Parallel peptide synthesis on microfluidic microarrays for identification of protein and cell binding ligands.

Abstract

Advances in combinatorial chemistry have enabled the application of small molecule microarrays for study of limitless receptor-ligand interactions. Short synthetic peptides have emerged as popular probes for microarrays due to their stability, diverse range of biomolecular interactions and sequence specific bioactivity. Consequently, there is an increasing potential for spatially addressable peptide libraries, with high synthesis efficiencies and which are routinely producible at low cost and less time. In addition, the potential of peptide microarray applications has not yet been realized; with a relatively unexplored application of identification of synthetic peptides that target tumor cells. In this work, we present the development of an integrated parallel peptide synthesis system using solid phase peptide synthesis and photogenerated acid chemistry. Next we demonstrate the application of arrays synthesized by this system to the identification of cell and protein adhesive ligands. The surface of a silicon-glass microchip was modified to form a mixed self-assembled monolayer that presented PEG moieties interspersed with reactive amino terminals. The PEG provided biomolecular inertness and the reactive amino groups were used for consequent peptide synthesis. The cytophobicity of the surface was characterized by on-chip fluorescent binding assays and was found to be resistant to non-specific attachment of cells and proteins.
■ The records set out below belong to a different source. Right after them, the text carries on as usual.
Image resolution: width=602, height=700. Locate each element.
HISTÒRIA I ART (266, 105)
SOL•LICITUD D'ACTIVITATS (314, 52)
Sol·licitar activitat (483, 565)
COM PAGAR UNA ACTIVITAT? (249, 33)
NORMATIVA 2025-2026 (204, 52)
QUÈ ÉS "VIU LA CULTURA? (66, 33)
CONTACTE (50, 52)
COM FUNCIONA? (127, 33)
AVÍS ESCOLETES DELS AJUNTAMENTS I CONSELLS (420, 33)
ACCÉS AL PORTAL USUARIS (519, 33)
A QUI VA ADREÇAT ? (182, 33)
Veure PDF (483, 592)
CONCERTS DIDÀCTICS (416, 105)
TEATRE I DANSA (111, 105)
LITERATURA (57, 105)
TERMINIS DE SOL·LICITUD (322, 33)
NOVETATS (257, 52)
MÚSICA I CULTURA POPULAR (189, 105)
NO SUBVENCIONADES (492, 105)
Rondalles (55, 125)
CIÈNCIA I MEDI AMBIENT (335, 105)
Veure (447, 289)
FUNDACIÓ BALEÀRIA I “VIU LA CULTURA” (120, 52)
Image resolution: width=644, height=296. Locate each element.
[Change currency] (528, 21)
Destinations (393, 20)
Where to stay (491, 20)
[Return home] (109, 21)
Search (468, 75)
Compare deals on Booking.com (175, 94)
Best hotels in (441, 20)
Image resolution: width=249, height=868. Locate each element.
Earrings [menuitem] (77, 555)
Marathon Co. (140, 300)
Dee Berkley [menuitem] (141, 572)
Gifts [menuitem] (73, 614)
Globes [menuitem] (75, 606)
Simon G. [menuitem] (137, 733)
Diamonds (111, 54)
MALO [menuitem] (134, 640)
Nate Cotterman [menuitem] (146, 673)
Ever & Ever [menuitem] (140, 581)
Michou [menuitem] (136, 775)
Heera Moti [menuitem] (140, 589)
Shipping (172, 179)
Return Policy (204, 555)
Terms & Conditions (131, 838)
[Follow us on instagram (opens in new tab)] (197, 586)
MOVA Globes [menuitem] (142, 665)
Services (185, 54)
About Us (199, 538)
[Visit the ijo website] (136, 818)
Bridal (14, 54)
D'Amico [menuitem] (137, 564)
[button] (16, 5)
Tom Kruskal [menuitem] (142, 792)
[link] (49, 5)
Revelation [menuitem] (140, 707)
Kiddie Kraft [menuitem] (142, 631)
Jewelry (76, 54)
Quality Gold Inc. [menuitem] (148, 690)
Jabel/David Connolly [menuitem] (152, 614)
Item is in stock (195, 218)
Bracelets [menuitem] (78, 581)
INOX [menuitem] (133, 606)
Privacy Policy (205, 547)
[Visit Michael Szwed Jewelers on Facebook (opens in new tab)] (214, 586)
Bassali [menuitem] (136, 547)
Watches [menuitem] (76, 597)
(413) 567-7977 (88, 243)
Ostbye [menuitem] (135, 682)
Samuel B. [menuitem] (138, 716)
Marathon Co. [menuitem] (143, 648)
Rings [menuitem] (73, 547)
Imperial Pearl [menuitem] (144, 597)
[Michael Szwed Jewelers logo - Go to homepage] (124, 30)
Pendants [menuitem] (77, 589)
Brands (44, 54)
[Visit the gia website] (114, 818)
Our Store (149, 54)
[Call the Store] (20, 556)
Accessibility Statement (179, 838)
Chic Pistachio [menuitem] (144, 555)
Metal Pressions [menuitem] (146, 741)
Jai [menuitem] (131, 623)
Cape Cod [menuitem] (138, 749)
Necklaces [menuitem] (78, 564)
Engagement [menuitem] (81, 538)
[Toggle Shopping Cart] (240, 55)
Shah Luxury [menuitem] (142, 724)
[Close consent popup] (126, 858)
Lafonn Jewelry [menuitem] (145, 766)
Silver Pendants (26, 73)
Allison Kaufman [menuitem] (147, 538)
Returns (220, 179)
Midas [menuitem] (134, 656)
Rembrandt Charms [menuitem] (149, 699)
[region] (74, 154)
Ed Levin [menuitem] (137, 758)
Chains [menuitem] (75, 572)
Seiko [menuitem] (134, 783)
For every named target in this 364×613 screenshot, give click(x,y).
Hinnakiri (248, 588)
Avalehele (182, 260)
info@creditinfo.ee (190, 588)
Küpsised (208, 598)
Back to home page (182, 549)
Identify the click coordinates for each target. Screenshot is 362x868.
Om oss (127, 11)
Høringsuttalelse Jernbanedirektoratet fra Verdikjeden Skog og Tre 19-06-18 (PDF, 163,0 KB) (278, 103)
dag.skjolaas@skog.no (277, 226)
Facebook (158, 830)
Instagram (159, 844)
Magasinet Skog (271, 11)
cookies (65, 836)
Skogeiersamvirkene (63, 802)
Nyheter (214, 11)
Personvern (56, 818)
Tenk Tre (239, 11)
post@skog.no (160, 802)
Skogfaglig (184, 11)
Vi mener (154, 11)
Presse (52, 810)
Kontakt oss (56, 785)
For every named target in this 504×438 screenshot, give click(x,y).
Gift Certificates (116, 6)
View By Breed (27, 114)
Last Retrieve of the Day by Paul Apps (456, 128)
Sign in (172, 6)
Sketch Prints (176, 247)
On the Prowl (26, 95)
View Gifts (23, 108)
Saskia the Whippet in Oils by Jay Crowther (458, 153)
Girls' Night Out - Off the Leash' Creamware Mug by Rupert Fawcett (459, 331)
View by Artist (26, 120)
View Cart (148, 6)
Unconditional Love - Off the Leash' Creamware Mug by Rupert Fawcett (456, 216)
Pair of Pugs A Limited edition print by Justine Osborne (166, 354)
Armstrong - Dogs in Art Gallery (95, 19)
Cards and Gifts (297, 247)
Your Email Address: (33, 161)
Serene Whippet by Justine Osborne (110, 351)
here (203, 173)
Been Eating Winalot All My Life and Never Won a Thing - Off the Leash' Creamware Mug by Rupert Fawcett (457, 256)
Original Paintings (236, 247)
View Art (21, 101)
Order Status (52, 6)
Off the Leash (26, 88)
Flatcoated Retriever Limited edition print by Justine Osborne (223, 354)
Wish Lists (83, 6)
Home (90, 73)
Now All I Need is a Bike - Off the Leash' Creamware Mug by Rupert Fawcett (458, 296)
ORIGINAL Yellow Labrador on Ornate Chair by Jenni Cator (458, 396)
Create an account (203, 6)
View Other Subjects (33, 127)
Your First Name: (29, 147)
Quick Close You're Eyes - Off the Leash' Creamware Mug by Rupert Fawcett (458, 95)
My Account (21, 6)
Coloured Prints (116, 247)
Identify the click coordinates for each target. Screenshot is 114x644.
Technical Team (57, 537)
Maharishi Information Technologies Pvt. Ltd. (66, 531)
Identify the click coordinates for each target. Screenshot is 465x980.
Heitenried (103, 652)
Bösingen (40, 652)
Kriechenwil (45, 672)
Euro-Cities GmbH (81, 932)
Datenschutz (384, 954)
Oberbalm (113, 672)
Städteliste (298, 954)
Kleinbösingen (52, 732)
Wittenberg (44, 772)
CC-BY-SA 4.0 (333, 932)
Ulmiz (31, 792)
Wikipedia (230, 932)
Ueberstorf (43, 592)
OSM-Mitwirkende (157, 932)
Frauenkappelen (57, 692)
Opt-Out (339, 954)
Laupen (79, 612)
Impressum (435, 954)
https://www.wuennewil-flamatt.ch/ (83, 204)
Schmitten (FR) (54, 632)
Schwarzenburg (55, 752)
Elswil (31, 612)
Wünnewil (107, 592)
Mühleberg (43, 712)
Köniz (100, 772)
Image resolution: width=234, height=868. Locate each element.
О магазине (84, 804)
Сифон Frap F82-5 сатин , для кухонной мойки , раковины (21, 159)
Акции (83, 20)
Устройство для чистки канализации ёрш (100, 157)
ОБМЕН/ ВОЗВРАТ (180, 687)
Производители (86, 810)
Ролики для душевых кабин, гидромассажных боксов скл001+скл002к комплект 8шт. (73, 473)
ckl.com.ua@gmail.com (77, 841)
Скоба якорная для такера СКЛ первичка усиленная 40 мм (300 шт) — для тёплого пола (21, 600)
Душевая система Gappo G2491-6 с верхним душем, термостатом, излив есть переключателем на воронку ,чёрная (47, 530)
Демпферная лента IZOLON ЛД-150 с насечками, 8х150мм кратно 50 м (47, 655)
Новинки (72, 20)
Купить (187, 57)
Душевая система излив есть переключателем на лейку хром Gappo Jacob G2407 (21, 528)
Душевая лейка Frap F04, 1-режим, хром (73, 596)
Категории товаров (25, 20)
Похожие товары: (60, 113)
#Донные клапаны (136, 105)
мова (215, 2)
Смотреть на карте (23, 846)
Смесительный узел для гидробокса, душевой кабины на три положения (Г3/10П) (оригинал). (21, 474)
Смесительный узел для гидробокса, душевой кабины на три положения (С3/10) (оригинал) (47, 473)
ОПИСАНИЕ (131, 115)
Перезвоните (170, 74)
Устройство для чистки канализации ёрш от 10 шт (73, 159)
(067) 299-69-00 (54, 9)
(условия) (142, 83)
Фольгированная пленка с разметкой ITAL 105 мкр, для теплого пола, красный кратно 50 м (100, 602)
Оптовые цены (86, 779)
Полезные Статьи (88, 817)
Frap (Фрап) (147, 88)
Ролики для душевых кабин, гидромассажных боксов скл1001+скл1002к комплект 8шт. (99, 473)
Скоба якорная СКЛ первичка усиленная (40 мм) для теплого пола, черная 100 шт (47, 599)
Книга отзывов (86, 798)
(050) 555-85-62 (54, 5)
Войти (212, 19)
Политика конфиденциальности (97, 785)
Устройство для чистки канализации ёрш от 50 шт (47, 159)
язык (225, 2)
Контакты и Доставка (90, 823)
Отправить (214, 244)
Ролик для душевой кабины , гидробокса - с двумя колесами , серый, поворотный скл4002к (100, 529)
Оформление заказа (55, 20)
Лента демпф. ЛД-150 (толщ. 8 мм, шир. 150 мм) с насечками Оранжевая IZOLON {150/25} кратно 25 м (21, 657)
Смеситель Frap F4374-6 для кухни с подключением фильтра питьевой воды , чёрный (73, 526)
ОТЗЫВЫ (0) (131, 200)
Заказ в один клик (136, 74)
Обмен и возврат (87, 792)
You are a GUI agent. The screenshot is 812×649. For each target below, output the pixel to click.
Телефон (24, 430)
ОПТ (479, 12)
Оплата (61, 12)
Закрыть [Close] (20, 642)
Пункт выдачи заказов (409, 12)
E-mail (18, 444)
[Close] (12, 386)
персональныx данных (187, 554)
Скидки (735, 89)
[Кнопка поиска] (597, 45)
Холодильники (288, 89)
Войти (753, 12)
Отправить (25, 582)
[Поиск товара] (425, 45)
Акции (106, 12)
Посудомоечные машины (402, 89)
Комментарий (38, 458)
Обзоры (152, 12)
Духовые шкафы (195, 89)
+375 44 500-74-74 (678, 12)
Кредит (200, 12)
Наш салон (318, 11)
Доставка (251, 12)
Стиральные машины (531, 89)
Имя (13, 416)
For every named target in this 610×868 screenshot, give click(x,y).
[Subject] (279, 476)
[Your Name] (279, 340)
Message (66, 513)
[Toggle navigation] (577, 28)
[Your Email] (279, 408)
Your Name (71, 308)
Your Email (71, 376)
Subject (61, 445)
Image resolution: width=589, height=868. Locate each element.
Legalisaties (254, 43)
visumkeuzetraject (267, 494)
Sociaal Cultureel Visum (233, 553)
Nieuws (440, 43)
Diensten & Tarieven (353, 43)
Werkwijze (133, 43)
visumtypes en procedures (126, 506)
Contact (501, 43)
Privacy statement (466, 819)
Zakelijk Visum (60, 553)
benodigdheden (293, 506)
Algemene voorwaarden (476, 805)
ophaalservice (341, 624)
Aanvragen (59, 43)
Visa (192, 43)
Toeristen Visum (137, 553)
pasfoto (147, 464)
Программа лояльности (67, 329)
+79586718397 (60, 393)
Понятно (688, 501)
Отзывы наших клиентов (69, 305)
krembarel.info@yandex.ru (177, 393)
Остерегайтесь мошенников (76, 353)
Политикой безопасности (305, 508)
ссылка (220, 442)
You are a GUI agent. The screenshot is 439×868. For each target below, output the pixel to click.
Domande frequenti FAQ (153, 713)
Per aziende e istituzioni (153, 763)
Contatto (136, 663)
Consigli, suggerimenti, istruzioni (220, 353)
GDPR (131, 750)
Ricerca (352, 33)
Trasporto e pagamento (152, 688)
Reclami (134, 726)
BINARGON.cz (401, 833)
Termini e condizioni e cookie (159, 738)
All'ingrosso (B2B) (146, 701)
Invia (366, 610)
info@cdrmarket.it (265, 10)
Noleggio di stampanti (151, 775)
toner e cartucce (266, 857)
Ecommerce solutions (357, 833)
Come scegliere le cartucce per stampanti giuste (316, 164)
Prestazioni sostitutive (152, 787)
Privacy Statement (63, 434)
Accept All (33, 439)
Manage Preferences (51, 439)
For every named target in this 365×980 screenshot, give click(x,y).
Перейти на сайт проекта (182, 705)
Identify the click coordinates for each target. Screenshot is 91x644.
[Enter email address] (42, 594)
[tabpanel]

An integrated system for parallel peptide synthesis on this reactive amino surface was developed, using photogenerated acid chemistry and digital microlithography. A constant synthesis efficiency of >98% was observed for up to 7mer peptides. To demonstrate specific cell adhesion on these synthetic peptide arrays, variations of a 7mer cell binding peptide that binds to murine B lymphoma cells were synthesized. Sequence specific binding was observed on incubation with fluorescently labeled, intact murine B lymphoma cells and key residues for binding were identified by deletional analysis. In conclusion, a combination of PEG-based surface passivation techniques and spatially addressable solid phase peptide synthesis was used to develop a highly specific cell-peptide adhesion assay on a microfluidic platform.